What has mostly been called "recent observations" was already there in No 1. This item continues to this day, and members are encouraged to let the editor know about observations they have made. The Journal has promoted observational astronomy in other ways. From the start until 1998 there were regular reports on the activities of the meteor observers of the Northern Network. Neil Bone organised this northernmost of three regions of BAA meteor observers. Until his move to England he wrote regular reports in the ASE Journal. Colin Steele from St Andrews took over the Northern Network in 1986 and continued the reports until he, too, left for England in 1993. Brian Kelly - by then in Dundee - continued the reports for the Scotland / North England region until No 38 (1998).

Neil Bone also wrote on other matters in the ASE Journal. In No 1 he asked "Did life originate in outer space?" and with his remarks on UFOs provoked the first letter to the editor, from Steuart Campbell. Steuart has since been one of the most consistent contributors to the Journal. Other authors have promoted observation, including Gavin Ramsay, Ron Livesey, Des Loughney and John Reid. Notable is the series of entertaining observer's logs that Alastair McBeath from Morpeth sent in between 1985 and 1989. Another regular external contributor was Graham Young from Dundee, with articles that often have a solar-system theme. Duncan Waldron was a regular contributor during the 1980s and early 1990s, often supplying photographs and some articles about photography. He also sent two articles while living in Australia.

Dave Gavine is of course the most prolific author in the ASE Journal, being the editor. Dave's articles tended to be about the history of astronomy in Scotland, the subject of his PhD thesis of 1981. Graham Rule is the second most frequent contributor to the Journal, often writing on history, books or publishing, with a number of contributions ex officio as current Secretary, past assistant editor, and past President.

issues and pages by year
Histogram of Journal issues (top) and Journal pages (bottom) in each year.
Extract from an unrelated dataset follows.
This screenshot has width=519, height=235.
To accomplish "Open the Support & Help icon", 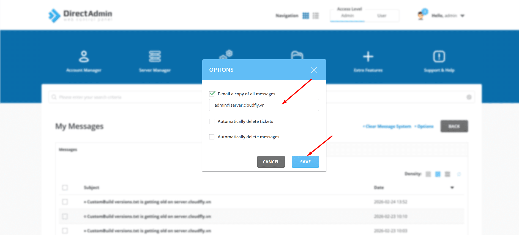I will (x=439, y=56).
Which brings me to the other regular item that started very early. Without fail, Journals 2 to 37 (1981 to 1997) had an item "society news", which listed talks past and future, who had been elected to the Council, new books in the library, publications by members, etc. After 1997 this item was replaced by "From the President", in which Graham Rule, Jim Nisbet, Allan Ellis, Lorna McCalman, Dave King and Des Loughney during their respective reigns provided less formal information about the progress of the Society. I have re-introduced the society news in No 55, but this is intended as a complement to and not as a replacement of the articles from the President.

Soon after I became editor I filled the gap in the web version left by era #3. Nos 47 to 50 on the web use the same layout and style as the later issues. Webifying era #1 would be a more difficult project: Instead of just four there would be 37 issues to process, and none of their content could be obtained in any digital form. As I joined the Society only after that era I do not even have paper copies. For a while I had wanted to read those old Journals, but only in December last year did I discover that the ROE Library had all issues from era #1. I decided to scan all the pages into the computer and assemble text and pictures into a web version similar to the current Journal issues. I would do my reading as a side effect of checking and correcting the text recognition results. The software would make mistakes like taking an "M" for an "H" etc. On one occasion it changed an "H" into and "R", so that the text would speak of "what went wrong with the Rubble Space Telescope".

items by year
Histogram of Journal items in each year.
Green: by the 13 authors with 10 or more items.
Blue: by authors with 9 or fewer items.
Red: items without author.

On average there were two issues per year, during the first 15 years slightly more, since then less than that. Each issue was between 10 and 20 pages long; on the whole the pages per year show the same picture as the issues per year. The grand total of 55 issues is 764 pages.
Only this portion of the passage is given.